Saved entries -
........
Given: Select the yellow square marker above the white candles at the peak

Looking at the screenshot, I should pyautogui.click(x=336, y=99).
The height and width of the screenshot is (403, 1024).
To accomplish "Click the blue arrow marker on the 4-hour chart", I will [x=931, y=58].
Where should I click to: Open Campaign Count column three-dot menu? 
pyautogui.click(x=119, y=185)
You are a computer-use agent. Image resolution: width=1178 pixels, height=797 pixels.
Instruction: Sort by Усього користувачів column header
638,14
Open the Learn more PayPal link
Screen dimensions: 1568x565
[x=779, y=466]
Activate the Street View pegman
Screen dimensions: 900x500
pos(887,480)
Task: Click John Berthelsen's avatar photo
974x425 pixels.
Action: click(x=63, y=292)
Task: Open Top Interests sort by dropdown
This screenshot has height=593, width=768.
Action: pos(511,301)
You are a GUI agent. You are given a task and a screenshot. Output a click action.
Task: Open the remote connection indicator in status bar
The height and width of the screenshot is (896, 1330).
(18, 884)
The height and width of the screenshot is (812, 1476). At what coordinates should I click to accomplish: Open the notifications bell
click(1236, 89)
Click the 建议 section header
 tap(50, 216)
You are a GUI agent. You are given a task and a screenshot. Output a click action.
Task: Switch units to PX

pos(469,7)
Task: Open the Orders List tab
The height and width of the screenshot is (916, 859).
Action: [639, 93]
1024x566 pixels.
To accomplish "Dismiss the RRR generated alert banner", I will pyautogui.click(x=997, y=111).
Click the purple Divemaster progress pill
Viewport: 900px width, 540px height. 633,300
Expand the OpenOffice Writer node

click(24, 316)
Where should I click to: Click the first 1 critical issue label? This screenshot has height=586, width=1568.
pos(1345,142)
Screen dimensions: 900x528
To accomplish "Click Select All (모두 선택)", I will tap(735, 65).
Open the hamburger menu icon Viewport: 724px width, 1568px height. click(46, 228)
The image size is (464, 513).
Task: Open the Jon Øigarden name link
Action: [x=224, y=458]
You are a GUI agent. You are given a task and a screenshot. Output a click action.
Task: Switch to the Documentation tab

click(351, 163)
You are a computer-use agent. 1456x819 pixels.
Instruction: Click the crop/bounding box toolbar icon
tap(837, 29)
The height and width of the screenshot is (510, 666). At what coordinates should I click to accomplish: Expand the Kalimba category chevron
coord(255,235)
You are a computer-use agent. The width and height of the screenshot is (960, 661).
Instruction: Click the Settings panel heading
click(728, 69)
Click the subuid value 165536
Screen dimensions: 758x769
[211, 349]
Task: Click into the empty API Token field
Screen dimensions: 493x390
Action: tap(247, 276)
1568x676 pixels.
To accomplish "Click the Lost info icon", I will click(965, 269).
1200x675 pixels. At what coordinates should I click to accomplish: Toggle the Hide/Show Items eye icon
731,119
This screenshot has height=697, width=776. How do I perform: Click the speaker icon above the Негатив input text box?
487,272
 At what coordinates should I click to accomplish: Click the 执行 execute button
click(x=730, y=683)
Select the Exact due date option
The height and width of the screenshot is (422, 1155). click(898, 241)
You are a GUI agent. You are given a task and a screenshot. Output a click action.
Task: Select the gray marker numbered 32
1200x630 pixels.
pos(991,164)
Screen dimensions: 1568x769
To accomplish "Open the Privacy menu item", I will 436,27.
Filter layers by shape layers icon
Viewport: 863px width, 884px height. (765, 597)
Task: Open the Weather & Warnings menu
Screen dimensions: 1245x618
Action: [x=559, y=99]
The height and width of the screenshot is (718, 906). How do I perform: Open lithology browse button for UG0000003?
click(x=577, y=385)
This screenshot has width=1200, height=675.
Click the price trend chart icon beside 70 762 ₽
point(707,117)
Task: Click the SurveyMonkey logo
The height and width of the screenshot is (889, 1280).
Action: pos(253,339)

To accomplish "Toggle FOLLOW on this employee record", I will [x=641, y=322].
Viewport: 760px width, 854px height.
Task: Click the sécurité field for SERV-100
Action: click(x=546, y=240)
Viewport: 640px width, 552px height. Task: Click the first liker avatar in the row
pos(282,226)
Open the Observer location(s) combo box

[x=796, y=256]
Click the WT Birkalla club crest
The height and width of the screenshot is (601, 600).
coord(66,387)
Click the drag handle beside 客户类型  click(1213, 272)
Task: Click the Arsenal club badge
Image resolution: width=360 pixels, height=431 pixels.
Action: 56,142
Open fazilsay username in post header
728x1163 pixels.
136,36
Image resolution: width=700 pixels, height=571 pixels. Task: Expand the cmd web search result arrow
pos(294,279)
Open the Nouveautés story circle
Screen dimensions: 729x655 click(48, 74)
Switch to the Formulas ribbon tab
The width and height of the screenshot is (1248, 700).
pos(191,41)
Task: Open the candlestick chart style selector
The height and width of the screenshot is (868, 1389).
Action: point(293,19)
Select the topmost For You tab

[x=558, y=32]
........
ASSIGNMENT - Return only the lines above that run from the opening line through the line containing "The height and width of the screenshot is (403, 1024).", exactly as written.

TASK RESULT -
Given: Select the yellow square marker above the white candles at the peak

Looking at the screenshot, I should pyautogui.click(x=336, y=99).
The height and width of the screenshot is (403, 1024).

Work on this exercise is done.